What has caused the deficit is runaway expenditure, and this is the issue on which the President has been hopelessly weak, and Senator McCain has been extremely robust.
It remains extremely important that the Bush tax cuts are made permanent, that is something that needs to be achieved before 2008. If that is done, a powerful focus by the next president on expenditure would be highly appropriate.
Restraining federal expenditure is a mammoth task, and requires permanent vigilance by both Congress and the President. The Congressional leadership took their eye off this ball in late ‘90s, and no President since Reagan has been focussed on the task. (Though this has never stopped Bill Clinton claiming credit for Newt Gingrich’s reforms of the ‘90s, including those he fought to prevent).
Serious budget reform is principally the responsibility of Congress.
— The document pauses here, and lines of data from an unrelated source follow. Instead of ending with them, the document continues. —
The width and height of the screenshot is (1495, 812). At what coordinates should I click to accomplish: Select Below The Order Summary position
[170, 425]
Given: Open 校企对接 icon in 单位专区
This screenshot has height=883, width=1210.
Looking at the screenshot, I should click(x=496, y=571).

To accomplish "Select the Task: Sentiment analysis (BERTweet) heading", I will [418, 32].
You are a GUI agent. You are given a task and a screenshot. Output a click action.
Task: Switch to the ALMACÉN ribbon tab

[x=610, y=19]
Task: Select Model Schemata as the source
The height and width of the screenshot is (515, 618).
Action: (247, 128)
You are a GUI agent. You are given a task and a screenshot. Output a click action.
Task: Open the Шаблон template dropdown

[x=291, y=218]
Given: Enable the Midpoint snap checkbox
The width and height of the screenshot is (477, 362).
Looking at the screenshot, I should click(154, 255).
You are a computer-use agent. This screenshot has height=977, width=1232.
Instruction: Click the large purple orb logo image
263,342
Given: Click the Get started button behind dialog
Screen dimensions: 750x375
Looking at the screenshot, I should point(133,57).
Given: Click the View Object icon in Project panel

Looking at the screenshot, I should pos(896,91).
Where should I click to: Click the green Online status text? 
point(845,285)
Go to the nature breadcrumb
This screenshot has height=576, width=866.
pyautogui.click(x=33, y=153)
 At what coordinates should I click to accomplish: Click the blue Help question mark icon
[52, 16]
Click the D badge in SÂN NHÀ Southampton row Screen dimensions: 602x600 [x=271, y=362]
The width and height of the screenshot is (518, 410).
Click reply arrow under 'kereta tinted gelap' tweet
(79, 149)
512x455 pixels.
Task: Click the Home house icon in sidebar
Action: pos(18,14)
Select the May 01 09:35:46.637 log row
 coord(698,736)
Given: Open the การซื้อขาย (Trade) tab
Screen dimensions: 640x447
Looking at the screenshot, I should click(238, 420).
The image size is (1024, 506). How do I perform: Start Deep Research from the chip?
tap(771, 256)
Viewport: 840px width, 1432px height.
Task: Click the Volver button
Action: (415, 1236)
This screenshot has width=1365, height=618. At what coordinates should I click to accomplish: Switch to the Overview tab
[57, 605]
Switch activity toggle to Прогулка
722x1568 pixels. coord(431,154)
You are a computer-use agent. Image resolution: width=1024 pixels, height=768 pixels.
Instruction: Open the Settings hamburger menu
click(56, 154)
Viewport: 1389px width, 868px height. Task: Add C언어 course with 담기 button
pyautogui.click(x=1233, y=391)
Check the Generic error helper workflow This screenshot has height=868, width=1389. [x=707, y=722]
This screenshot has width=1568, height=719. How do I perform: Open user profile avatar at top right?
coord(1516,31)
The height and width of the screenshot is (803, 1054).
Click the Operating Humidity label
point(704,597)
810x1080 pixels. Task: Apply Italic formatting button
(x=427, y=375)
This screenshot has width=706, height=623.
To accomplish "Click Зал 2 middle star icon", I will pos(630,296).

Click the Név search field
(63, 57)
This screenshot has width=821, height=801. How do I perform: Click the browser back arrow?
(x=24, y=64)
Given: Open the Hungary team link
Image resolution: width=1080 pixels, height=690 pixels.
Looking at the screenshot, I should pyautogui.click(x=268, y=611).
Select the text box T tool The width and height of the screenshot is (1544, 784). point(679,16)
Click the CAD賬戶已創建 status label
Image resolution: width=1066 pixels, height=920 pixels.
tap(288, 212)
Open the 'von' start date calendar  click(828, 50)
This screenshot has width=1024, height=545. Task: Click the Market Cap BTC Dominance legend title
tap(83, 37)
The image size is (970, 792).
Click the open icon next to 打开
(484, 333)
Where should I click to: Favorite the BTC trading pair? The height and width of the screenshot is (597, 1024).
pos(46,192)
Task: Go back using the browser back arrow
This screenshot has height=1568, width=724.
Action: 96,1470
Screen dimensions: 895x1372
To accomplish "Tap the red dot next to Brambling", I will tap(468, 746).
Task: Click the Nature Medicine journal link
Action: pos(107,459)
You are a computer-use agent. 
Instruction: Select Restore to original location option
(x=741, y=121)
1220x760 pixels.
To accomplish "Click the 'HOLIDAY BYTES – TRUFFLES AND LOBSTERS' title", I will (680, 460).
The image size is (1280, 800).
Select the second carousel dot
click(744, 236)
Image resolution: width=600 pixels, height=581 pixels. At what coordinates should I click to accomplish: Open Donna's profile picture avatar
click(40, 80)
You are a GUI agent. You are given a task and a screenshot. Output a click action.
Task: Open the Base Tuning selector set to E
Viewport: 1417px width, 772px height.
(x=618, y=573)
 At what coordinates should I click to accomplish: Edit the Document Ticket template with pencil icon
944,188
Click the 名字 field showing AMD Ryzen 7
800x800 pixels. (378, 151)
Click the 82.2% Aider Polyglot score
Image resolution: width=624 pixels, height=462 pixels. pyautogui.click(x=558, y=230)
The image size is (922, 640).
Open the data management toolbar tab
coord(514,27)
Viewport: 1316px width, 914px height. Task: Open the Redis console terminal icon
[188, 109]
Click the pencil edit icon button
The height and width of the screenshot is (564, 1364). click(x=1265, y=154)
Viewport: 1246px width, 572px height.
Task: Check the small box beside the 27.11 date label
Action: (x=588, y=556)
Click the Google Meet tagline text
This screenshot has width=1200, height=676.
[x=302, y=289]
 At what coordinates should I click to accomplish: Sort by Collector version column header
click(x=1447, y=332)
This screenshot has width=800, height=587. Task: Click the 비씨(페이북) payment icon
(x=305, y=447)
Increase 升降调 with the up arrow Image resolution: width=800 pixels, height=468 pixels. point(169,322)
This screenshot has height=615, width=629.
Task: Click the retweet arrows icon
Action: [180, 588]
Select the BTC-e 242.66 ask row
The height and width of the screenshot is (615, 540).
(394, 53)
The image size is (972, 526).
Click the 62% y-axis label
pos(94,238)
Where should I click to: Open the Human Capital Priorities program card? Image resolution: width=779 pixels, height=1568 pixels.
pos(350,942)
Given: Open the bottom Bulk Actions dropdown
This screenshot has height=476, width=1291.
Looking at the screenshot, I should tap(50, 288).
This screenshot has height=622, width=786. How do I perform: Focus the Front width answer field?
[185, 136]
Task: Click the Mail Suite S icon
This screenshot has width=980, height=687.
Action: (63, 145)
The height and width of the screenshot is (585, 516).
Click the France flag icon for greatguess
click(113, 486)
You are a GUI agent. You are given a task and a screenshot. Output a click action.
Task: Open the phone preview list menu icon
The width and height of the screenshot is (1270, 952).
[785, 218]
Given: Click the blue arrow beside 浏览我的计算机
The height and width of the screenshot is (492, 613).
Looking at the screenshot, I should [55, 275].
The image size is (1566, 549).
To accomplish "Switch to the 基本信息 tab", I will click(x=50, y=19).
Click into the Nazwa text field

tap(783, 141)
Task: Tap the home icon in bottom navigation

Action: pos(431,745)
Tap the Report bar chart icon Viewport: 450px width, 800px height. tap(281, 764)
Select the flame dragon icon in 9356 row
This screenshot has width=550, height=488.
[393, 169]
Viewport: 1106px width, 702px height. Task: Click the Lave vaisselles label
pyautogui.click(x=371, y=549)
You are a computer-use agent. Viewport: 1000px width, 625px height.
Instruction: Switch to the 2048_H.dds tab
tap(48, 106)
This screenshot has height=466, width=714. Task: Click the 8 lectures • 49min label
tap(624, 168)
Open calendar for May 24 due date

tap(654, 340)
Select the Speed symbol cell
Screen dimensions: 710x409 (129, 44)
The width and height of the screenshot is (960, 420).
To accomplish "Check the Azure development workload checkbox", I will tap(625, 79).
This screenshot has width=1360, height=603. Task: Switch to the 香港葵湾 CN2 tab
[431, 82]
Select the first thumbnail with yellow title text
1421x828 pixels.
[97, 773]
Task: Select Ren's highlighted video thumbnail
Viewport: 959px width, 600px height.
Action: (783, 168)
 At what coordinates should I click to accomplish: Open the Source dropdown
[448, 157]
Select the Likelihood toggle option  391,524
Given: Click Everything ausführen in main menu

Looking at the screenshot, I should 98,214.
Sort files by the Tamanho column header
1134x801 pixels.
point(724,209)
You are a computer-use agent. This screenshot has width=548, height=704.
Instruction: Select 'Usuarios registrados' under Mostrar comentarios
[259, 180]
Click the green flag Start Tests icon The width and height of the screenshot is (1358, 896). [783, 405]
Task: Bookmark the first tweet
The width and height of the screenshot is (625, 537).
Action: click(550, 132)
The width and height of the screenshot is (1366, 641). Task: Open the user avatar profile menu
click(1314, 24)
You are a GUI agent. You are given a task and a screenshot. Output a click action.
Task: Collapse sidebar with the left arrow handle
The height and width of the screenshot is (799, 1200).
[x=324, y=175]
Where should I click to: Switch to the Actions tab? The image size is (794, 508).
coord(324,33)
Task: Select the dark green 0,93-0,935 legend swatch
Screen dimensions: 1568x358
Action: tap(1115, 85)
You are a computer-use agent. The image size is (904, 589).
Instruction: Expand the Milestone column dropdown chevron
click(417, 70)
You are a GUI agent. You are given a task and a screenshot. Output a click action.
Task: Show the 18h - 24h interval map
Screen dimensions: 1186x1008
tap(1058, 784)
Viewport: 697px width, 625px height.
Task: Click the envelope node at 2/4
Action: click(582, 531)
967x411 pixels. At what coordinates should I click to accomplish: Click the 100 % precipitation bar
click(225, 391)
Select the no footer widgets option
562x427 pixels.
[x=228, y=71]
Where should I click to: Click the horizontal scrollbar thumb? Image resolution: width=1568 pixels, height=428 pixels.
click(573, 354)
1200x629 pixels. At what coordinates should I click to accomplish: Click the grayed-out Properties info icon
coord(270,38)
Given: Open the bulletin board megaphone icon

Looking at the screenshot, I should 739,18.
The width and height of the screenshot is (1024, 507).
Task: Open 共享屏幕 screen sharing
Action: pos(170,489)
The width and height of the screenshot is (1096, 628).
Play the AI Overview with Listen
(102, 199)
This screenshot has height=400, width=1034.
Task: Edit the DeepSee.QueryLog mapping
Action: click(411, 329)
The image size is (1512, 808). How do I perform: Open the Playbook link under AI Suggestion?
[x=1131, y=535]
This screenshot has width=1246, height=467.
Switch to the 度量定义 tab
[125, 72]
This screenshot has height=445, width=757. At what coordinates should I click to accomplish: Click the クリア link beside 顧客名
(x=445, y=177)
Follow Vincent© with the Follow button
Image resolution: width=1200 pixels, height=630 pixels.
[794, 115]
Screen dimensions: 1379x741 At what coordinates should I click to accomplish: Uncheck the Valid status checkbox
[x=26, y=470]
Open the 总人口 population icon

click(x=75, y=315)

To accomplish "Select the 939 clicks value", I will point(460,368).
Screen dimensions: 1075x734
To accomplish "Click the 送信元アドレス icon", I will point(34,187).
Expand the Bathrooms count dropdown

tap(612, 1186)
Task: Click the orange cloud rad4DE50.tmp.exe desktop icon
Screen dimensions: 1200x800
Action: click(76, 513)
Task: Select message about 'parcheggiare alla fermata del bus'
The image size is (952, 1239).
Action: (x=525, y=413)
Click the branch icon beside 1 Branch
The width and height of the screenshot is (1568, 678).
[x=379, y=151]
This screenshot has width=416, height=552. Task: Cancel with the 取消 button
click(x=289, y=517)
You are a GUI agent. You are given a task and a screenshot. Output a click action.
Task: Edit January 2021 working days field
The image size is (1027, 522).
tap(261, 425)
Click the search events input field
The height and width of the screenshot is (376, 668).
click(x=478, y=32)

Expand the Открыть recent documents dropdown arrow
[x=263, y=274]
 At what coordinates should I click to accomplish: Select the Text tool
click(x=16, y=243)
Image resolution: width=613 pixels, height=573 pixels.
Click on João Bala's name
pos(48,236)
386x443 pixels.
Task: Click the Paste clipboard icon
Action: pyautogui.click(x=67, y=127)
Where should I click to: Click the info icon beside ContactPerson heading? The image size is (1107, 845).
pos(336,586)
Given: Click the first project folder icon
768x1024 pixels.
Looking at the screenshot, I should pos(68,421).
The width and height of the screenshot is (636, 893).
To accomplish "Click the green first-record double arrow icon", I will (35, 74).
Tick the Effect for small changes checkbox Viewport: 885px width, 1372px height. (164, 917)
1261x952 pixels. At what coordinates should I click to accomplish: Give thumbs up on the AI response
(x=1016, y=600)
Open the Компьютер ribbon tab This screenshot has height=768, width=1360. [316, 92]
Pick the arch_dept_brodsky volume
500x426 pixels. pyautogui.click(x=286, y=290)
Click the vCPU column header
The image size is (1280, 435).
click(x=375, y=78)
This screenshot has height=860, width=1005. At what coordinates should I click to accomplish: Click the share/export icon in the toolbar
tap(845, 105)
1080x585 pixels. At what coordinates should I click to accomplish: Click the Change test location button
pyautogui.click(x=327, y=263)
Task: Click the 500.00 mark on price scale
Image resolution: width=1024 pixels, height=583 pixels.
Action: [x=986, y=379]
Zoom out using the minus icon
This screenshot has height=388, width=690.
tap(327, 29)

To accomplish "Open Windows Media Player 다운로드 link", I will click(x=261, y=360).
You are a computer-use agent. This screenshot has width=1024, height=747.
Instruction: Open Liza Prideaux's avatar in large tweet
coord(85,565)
We know from the ‘80s that Reagan was completely unable to prevent the Democrat Congress from spending massively, and running up huge deficits. We also know from the ‘90s that Congress can take control of the process without the assistance of the President, and even in the teeth of his opposition. But we also know that if both the President and Congress are determined to behave incontinently the result is disaster.
It is just possible that a President McCain, if he could secure the co-operation of Congress, could bring matters in hand.
Citizens Against Government Waste (www.cagw.org) has identified 600 projects in the budget for fiscal year 2006 which could produce savings of over $230 billion per year. This is not, quite, enough to eliminate the deficit, but postponing by a single year the Bush prescription drugs plan would enable Congress to adopt a balanced budget and introduce further tax cuts.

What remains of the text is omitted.